White House asks agencies to propose budgets cuts

The White House has asked federal agencies to propose ways to cut spending by 10 percent or more for the upcoming budget, underscoring the political jockeying under way as President Barack Obama and Congress prepare for a fiery autumn clash over the economy and the debt.

In a letter released Thursday, White House budget chief Jacob Lew told agency heads to submit financial blueprints with spending for the 2013 budget at least 5 percent below this year's levels. He also asked them to present additional proposals that would trim spending by a total of at least 10 percent that year.

The White House has asked agencies in years past to propose similar savings. But Lew's letter comes just two weeks after Obama and congressional Republicans ended an epic debt ceiling battle that has left both sides eager to demonstrate a willingness to trim red ink, just as the 2012 presidential and congressional elections approach.

More narrowly, Lew's request for two sets of potential savings is aimed at living within the debt ceiling agreement the White House and Republicans worked out after a lengthy battle that consumed much of the spring and summer and drove the government to the brink of a potential default.

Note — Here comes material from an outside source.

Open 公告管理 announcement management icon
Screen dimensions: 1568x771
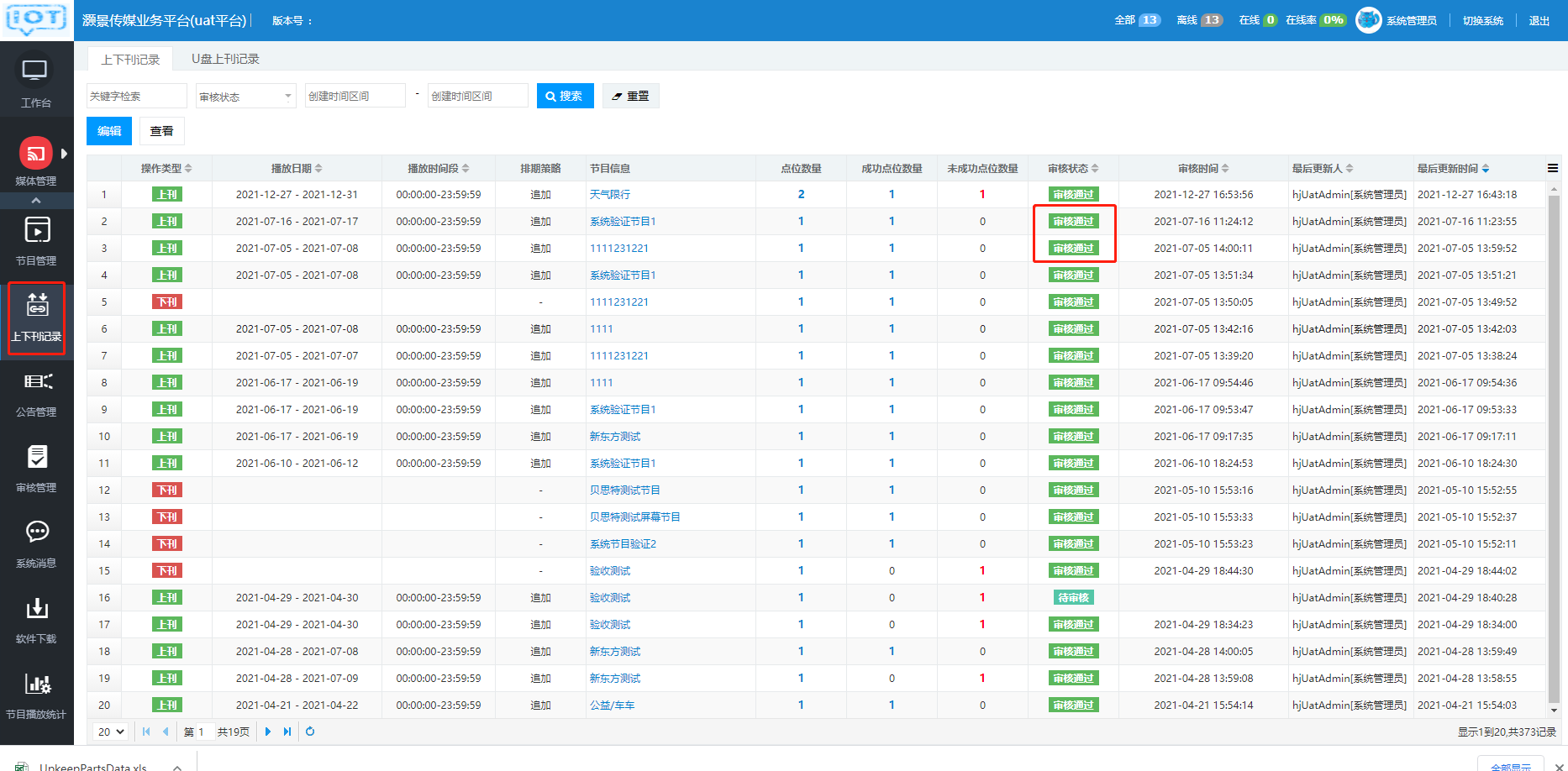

Their deal created a series of spending targets and would save tens of billions of dollars a year.

"By providing budgets pegged to these two scenarios, you will provide the president with the information to make the tough choices necessary to meet the hard spending targets in place and the needs of the nation," Lew wrote.

A spokesman for House Speaker John Boehner, R-Ohio, said Lew's letter was a reasonable way to start addressing the agreed-upon spending limits.

"But the White House must get serious about real structural reform of our entitlement programs if we're going to get our debt under control to help our economy grow and create jobs," said the spokesman, Michael Steel, referring to huge and fast growing benefit programs like Social Security and Medicare that help drive annual deficits skyward.

The American Federation of Government Employees, which represents more than 625,000 federal workers and employees of the District of Columbia, heatedly criticized Lew's request.

In a written statement, national president John Gage said the cuts "mean just one thing: more job destruction in the midst of a jobs crisis." He said that with millions of Americans already unemployed or too discouraged to seek work, "why on earth would the administration be trying to dig an even deeper hole?"

The spending that Lew ordered federal agencies to trim will consume more than $1 trillion of this year's $3.8 trillion federal budget. The rest of the budget covers benefit programs and interest payments on the government's $14.3 trillion debt.

Lew's letter suggests that savings can be found by eliminating unneeded programs and making agencies more efficient. It also invites agency heads to propose initiatives that would spark economic growth.

"Finding the savings to support these investments will be difficult, but it is possible," Lew wrote.

In a White House blog on Thursday, Lew said his request for savings was designed to help the administration make decisions about living within overall spending limits. He said it did not mean every agency will necessarily see budget cuts.

Republicans say tax and spending cuts are needed to blow life back into the flagging economy and create jobs. Obama plans to unveil a jobs proposal next month mixing tax reductions, construction initiatives and deficit reduction.

When Congress returns from its summer recess in September, also generating political heat will be the special bipartisan panel of 12 lawmakers that the debt ceiling agreement created to try to craft a compromise $1.5 trillion, 10-year debt reduction package.

As another part of the debt-cutting deal, the two sides agreed to a separate $900 billion in 10-year savings from agency budgets. The details of those cuts will have to be worked out every year, but they will be evenly divided between national security and domestic programs.

Earlier this year, Obama and Congress also battled down to the wire over spending cuts and came within hours of forcing a partial government shutdown. In the end, they agreed to pare agency spending by $38 billion.

Lew asked agency chiefs for the two spending scenarios as the administration plans for the 2013 budget year, which begins in October 2012. That budget will be released early next year.